» Work to complete
Rewrite the listing from the line with "Where should I click to: Choose" up to and including the line with "will (x=1853, y=129)." as a two-column CSV with the headers input and output. Put each text and its matching answer in one row, with each value in its own quoted field and any line breaks turned into spaces.

··· Input records

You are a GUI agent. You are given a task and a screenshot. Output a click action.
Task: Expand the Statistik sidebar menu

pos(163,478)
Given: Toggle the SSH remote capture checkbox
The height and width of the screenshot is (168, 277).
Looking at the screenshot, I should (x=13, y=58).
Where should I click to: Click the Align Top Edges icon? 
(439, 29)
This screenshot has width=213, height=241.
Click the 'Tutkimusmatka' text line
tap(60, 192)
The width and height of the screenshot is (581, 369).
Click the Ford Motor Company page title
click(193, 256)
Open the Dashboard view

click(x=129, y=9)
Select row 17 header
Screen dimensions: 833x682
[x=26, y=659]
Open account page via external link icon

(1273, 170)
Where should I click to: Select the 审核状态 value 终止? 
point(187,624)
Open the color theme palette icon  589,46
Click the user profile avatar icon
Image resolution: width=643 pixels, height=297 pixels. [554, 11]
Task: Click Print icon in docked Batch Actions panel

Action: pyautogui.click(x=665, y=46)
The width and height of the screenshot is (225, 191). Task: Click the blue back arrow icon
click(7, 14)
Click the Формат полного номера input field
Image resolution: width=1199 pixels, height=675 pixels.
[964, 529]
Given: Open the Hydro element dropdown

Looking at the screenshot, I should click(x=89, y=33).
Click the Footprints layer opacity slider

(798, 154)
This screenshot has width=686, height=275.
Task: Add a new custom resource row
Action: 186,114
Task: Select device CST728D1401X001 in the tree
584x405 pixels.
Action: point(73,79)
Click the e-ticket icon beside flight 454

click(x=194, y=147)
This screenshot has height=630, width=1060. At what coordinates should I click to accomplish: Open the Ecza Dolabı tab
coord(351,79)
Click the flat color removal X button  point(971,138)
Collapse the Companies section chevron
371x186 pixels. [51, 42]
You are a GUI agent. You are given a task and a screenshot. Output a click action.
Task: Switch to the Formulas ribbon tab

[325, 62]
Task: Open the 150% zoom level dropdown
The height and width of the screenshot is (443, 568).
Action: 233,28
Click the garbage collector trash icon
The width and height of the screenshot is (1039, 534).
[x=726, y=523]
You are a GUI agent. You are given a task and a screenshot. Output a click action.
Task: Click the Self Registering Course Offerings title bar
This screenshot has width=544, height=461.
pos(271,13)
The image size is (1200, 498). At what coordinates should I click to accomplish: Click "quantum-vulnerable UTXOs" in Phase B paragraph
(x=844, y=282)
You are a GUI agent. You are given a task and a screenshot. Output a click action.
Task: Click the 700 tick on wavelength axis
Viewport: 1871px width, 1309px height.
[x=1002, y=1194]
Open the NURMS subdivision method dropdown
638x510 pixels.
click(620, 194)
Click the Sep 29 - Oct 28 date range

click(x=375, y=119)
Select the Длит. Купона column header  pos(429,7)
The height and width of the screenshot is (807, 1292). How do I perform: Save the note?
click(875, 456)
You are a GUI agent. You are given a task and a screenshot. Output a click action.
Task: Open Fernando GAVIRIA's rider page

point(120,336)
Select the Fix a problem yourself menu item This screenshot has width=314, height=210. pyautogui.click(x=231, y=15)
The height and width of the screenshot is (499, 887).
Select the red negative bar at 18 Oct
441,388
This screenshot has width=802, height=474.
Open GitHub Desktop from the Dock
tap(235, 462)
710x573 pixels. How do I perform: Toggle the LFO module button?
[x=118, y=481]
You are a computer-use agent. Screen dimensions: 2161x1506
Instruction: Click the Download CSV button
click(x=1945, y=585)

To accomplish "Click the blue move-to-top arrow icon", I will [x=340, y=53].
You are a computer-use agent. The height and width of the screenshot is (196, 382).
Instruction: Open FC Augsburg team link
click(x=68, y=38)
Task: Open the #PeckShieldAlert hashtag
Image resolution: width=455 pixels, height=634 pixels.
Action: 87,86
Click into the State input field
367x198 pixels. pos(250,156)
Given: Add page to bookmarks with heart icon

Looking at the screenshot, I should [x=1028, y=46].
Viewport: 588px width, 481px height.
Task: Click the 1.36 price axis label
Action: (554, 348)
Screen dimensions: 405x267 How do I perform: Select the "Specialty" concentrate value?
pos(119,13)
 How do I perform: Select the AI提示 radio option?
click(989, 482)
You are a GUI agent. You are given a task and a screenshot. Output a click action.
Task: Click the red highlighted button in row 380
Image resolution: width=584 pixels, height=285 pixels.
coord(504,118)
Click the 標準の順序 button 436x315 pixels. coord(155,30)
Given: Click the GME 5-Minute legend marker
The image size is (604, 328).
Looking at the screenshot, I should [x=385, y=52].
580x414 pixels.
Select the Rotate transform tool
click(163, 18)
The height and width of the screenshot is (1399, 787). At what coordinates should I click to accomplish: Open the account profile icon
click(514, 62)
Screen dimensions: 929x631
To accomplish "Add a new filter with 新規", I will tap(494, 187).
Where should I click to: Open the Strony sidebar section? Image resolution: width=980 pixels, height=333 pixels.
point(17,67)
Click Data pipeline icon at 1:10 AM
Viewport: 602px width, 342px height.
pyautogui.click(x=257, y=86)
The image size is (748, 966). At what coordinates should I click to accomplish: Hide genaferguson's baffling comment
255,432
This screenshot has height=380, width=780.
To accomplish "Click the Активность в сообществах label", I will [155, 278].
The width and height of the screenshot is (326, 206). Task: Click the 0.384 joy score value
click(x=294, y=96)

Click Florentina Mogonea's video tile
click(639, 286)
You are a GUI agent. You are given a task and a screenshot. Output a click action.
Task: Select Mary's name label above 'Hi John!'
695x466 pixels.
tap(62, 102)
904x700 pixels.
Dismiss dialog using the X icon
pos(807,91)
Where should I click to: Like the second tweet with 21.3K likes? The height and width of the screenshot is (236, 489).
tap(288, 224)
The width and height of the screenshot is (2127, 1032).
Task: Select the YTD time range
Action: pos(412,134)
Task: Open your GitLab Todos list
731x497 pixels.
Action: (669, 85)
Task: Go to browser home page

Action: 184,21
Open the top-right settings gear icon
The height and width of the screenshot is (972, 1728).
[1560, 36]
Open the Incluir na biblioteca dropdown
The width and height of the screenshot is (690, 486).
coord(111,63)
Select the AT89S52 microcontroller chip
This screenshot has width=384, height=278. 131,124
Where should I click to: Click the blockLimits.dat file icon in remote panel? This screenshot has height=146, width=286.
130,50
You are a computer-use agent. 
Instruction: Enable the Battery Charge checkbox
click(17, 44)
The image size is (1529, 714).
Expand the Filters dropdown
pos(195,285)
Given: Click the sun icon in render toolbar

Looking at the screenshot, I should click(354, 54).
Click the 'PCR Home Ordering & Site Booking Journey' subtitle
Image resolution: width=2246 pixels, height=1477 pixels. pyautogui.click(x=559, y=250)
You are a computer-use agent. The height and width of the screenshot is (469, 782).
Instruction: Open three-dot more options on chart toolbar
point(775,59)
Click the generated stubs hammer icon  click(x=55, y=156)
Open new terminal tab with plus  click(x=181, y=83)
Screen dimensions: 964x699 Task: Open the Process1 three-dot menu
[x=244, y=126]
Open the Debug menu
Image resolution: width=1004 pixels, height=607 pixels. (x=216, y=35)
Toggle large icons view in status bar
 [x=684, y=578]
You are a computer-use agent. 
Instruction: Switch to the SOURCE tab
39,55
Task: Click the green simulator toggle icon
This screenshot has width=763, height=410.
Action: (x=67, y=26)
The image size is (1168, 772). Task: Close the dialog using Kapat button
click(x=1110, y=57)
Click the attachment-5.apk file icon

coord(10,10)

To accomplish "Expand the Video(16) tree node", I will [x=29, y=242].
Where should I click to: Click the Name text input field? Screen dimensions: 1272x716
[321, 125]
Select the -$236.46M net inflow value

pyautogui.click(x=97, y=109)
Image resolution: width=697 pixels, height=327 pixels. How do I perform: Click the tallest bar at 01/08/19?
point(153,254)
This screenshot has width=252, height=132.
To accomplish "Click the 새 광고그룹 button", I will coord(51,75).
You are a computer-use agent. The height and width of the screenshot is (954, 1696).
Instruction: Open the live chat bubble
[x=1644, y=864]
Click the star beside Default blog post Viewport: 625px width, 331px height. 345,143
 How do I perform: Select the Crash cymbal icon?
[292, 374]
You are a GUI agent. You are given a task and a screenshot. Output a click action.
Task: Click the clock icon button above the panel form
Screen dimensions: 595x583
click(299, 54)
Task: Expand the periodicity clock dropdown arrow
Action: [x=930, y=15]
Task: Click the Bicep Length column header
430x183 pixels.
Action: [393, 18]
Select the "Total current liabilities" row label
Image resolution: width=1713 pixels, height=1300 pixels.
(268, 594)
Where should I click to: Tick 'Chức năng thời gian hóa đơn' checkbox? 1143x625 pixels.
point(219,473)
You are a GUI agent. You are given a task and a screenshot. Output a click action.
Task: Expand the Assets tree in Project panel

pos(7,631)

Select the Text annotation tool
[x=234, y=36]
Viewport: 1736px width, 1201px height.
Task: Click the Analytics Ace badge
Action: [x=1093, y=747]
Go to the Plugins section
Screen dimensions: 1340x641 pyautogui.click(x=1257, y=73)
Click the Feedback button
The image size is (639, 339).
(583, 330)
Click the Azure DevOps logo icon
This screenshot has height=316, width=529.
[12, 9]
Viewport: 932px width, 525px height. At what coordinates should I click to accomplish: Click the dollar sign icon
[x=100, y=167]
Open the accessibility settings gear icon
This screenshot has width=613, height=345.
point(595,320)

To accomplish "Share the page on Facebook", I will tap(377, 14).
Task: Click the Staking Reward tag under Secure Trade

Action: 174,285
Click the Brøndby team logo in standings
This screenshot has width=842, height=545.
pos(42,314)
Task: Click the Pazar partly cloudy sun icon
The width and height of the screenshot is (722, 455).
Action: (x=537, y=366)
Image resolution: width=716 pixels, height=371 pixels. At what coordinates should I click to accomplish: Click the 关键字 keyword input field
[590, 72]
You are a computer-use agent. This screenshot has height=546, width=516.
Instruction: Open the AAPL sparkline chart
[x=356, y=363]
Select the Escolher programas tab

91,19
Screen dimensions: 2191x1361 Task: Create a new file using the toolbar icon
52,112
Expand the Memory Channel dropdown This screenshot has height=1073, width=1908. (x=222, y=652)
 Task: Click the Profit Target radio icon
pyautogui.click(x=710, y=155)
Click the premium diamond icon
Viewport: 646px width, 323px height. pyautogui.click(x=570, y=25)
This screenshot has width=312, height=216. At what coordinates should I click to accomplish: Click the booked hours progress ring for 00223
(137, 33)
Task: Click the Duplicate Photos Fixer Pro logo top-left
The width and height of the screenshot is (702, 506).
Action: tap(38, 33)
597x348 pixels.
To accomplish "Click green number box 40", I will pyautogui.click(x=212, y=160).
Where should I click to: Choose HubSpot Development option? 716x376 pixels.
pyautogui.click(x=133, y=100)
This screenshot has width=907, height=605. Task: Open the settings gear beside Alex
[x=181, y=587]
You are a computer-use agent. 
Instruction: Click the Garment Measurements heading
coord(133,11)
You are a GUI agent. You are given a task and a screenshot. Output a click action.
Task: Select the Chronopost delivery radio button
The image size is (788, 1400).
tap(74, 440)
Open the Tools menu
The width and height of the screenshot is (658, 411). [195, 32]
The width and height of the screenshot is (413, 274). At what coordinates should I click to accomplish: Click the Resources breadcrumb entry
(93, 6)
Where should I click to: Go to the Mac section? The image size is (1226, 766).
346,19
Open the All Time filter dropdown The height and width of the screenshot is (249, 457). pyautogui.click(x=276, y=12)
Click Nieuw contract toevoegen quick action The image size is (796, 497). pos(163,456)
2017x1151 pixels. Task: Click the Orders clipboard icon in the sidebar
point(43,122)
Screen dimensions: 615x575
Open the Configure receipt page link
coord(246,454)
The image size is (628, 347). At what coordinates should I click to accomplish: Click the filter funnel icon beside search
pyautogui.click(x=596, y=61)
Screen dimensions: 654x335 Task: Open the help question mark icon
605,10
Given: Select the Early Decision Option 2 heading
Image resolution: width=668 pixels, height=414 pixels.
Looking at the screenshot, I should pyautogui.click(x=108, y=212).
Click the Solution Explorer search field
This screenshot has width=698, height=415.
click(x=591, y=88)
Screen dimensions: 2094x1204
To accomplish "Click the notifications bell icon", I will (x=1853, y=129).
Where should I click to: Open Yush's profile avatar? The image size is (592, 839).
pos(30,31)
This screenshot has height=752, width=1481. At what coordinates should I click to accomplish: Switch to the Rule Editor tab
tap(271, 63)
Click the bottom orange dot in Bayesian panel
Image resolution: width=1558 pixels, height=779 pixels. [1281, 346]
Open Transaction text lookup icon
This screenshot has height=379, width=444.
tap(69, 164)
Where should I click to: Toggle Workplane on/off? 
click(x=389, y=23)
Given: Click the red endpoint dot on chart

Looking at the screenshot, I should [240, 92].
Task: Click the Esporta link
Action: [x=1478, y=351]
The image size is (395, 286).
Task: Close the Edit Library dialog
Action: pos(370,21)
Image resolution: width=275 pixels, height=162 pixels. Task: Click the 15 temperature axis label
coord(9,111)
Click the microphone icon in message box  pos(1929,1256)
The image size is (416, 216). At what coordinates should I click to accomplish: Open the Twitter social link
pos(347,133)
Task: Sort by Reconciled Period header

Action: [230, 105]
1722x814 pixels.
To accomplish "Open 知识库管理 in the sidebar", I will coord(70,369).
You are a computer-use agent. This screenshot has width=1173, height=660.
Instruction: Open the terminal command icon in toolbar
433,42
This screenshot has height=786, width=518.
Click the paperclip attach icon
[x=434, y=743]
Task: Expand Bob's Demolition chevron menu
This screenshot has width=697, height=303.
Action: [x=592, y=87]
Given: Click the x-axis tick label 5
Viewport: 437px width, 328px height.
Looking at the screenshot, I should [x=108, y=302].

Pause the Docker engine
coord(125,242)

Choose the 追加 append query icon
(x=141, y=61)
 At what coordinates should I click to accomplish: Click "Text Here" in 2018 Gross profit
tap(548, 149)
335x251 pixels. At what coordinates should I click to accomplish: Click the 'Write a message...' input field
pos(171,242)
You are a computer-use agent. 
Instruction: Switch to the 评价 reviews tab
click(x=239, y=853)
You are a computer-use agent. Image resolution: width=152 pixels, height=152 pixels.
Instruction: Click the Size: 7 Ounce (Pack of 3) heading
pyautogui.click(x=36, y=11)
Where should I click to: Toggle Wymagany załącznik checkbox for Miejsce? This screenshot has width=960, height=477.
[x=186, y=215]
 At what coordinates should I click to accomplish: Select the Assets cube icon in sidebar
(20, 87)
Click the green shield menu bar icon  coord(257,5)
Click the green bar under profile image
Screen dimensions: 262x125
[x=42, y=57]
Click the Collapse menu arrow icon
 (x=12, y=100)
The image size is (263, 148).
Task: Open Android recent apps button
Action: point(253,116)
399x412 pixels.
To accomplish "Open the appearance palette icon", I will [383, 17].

······

» Answer to this exercise
input,output
"Where should I click to: Choose HubSpot Development option? 716x376 pixels.","pyautogui.click(x=133, y=100)"
"This screenshot has width=907, height=605. Task: Open the settings gear beside Alex","[x=181, y=587]"
"You are a computer-use agent. Instruction: Click the Garment Measurements heading","coord(133,11)"
"You are a GUI agent. You are given a task and a screenshot. Output a click action. Task: Select the Chronopost delivery radio button The image size is (788, 1400).","tap(74, 440)"
"Open the Tools menu","The width and height of the screenshot is (658, 411). [195, 32]"
"The width and height of the screenshot is (413, 274). At what coordinates should I click to accomplish: Click the Resources breadcrumb entry","(93, 6)"
"Where should I click to: Go to the Mac section? The image size is (1226, 766).","346,19"
"Open the All Time filter dropdown The height and width of the screenshot is (249, 457).","pyautogui.click(x=276, y=12)"
"Click Nieuw contract toevoegen quick action The image size is (796, 497).","pos(163,456)"
"2017x1151 pixels. Task: Click the Orders clipboard icon in the sidebar","point(43,122)"
"Screen dimensions: 615x575 Open the Configure receipt page link","coord(246,454)"
"The image size is (628, 347). At what coordinates should I click to accomplish: Click the filter funnel icon beside search","pyautogui.click(x=596, y=61)"
"Screen dimensions: 654x335 Task: Open the help question mark icon","605,10"
"Given: Select the Early Decision Option 2 heading Image resolution: width=668 pixels, height=414 pixels.","Looking at the screenshot, I should pyautogui.click(x=108, y=212)."
"Click the Solution Explorer search field This screenshot has width=698, height=415.","click(x=591, y=88)"
"Screen dimensions: 2094x1204 To accomplish ""Click the notifications bell icon"",","I will (x=1853, y=129)."